政談248
【荻生徂徠『政談』】248
(承前) 名称の目がねというのは、戦場にて功を立て、器量ある人を多く見、多く使うことで筋やきっかけを覚え、その筋やきっかけによって判断する。しかし、古の名称にも人の見間違いはあるもので、良くない人物はおおよそは分かるものの、自分が知った筋やきっかけでしか判断できないため、見知らぬ筋やきっかけを見ても理解できず、このために良い人物を見逃すことになる。
されば、人を知るとは、とにかく使ってみて知ることである。自分の目がねで人を見ようとすると、結局は自分の好みに合った人だけを器量ありと判断してしまう。これは愚の骨頂である。その子細は、上たる人は第一にその身が尊く、育ちが良いために、物事の難儀や苦労をせず、何事も思うがまま。人の智はさまざまな難儀や苦労をする中から生じるものであるから、そういった体験がないと智恵が生じることがない。乱世の名将は生死の場を経てさまざまの艱難を乗り越えるから智恵があるのである。
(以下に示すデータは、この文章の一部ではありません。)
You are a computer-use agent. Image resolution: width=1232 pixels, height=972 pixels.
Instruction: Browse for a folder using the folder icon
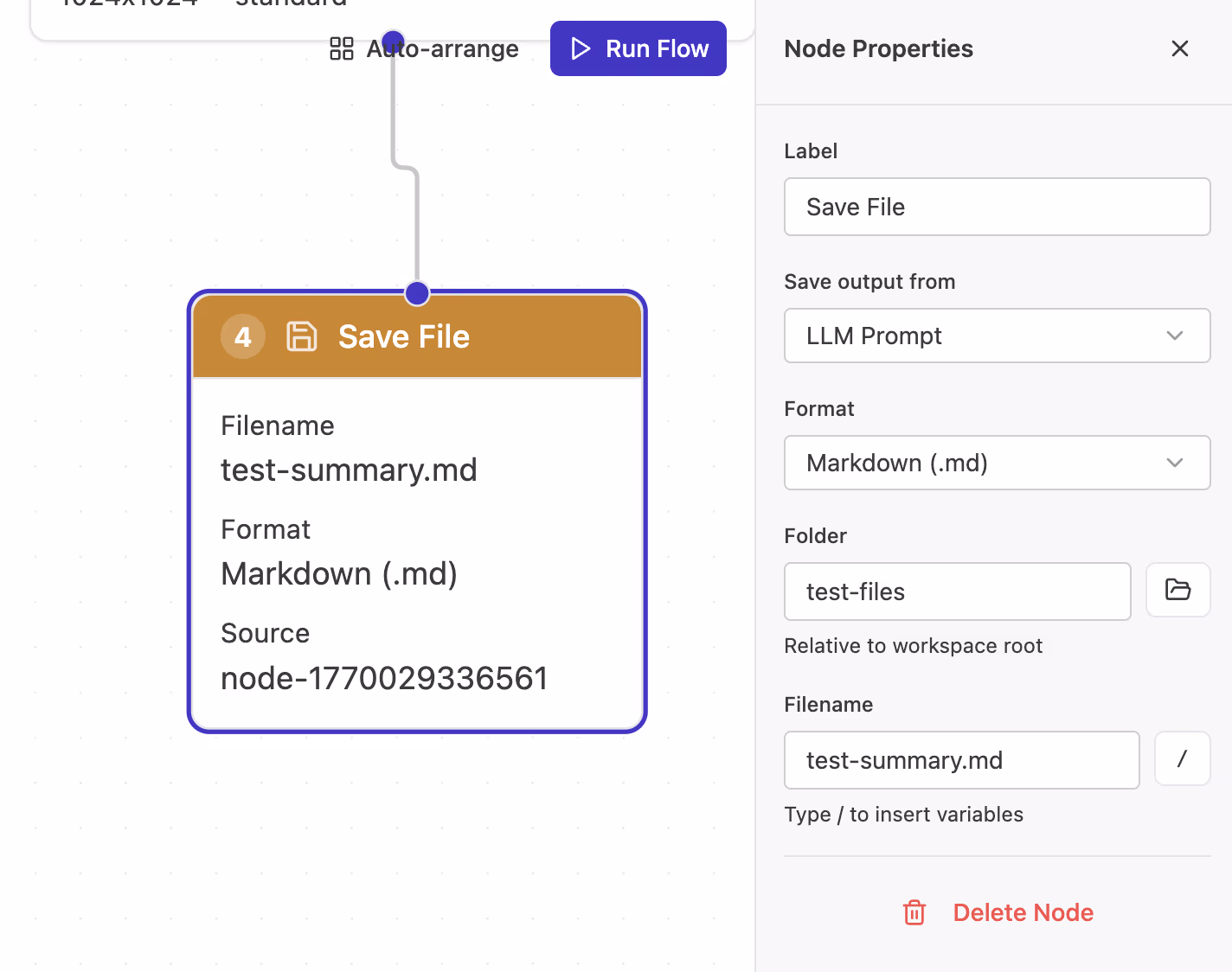1177,590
[解説]人を見る目を持つことは上の者として最も大切なこと。しかし、それには時間をかけなければちょっとやそっと見ただけでは分かるものではない。自分では人を見る目があると思い込んでいても、それが極めて狭い範囲でしか見ていないとなれば、自分の好む人物、目にとまった者しか評価、挙用しないことになる。そこで、上たる者は苦労をし、それによって得られる智恵によって判断すべきであると説く。苦労知らず、総領の甚六タイプは人の上に立つ資格なしということ。これが真理となれば、わずかな時間の面接および書類や筆記程度で採用が決まり、人生まで決まってしまう現代の在り方はいかに乱暴で、良い人物が掬い取られることなく埋もれ、要領のよい、狭量な試験官の気に入った人ばかりが得をする損な世の中であることか、ということになる。試験官にも苦労をして智恵のある人(徂徠の言い方)は少なくないと信じたいが、せっかく良い人が良い人を採用しても、その後は一にも二にも組織のため、組織防衛のための一員となるようでは、むしろ立派な人を組織が殺していることになる。徂徠は先進的な個人主義であるが、そのために今の官界・実業界でも徂徠を評価したり「好きな歴史上の人物」として挙げる人が依然として皆無なのは、それだけ個人主義を認めない風潮が依然として強いことを意味する。就活のための黒いスーツ一色で右へ倣えという風潮もむしろ強まっており、これは採用する側で個性など評価しないことを物語っている。目立つと損、個性は殺して従順であるほうが得と思わせているのが採用する側にある以上、立派な人よりも愚かな者のほうが出世する。その結果が今の「貴人」たちの言動に現れている。